CC : Ce qui est étonnant c’est cette offre agricole et artisanale, souvent considérée l’apanage du monde rural…
JAP : Nous avons un climat idéal, très ensoleillé mais tempéré par les rosées côtières et les brises venues du large : nous excellons dans les cultures du potager autour de nos deux produits emblématiques, la fraise du Maresme, connue dans tout le pays pour sa saveur intense, et le haricot del ganxet, un nom dû à sa forme recourbée (ganxet signifie crochet en catalan), une pure merveille gustative. Je pourrais aussi vous parler du petit pois, un des plus doux du monde. Mais bien sûr, nous produisons de tout, nous sommes le jardin de Barcelone et même celui de la Catalogne. Nous organisons toute l’année des campagnes gastronomiques pour mettre en valeur ces produits. Ils sont le reflet de l’activité de nos pêcheurs paysans au fil des siècles mais aussi et surtout de la démarche qualitative de nos paysans. Nous en sommes très fiers.

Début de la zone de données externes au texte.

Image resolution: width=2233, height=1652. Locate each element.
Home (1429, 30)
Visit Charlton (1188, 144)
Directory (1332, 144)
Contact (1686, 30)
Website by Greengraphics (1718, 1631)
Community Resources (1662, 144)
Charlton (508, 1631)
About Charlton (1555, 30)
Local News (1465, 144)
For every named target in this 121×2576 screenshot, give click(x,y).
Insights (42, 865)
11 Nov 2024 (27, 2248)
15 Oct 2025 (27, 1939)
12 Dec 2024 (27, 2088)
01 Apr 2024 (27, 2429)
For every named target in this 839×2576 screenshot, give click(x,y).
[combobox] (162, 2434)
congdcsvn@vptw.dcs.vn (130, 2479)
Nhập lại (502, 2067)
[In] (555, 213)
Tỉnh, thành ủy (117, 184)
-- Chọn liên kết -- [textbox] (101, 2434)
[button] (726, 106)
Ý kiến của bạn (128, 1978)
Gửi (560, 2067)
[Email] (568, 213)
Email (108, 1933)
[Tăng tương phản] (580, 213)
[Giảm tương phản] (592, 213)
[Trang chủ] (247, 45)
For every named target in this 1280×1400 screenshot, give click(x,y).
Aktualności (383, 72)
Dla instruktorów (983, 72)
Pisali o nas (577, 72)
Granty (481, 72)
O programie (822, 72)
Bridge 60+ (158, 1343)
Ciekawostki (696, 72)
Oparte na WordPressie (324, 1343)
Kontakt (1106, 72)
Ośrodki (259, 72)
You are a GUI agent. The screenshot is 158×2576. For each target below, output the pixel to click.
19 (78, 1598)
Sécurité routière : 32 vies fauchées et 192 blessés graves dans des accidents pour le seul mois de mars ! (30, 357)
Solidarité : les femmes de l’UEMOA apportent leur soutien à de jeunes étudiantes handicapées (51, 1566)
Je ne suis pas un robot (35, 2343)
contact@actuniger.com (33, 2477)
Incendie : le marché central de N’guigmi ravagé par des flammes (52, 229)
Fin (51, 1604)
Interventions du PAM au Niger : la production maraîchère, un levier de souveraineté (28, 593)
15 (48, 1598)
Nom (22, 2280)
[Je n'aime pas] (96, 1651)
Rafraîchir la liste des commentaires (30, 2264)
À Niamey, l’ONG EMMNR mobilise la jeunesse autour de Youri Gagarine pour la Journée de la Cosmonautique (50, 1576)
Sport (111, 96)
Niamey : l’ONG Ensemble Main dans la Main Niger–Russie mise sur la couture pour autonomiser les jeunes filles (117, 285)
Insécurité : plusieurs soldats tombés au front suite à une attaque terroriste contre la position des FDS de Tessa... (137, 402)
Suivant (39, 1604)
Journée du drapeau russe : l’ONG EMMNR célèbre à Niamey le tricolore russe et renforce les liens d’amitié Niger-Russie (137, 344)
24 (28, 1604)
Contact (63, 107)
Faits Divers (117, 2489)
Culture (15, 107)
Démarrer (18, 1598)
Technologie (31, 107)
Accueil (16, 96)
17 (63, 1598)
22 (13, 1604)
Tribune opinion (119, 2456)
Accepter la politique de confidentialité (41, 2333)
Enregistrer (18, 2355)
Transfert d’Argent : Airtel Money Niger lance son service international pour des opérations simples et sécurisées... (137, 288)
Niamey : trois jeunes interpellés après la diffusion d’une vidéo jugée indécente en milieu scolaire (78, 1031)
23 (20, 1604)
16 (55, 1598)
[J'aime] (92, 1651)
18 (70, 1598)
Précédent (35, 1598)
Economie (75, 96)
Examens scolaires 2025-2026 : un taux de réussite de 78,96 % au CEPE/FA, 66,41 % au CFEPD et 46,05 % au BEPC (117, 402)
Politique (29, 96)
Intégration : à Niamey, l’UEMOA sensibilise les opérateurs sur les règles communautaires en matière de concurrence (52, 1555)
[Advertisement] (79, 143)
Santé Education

CC : D’autant que vous avez aussi une excellente appellation viticole, la D.O Alella…
JAP : Nous avons une expression pour la définir, nous parlons du « souffle de la mer ». Ces vins sont produits par sept caves particulières et la proximité de la mer leur donne un caractère particulier. Les blancs sont principalement élaborés à base de pansa blanca et de grenache blanc. Les rouges font la part belle au grenache noir. Même mélangés à d’autres cépages moins autochtones ils donnent naissance à des vins charpentés et élégants. Peu de gens le savent mais la D.O Allela a été la toute première dénomination de l’état espagnol, noblesse oblige. Comme vous le voyez, nous avons des arguments gastronomiques de choc ! Vous pourrez juger par vous-même tous les dimanches de l’été à Alella et à Premià de Dalt autour de dégustations.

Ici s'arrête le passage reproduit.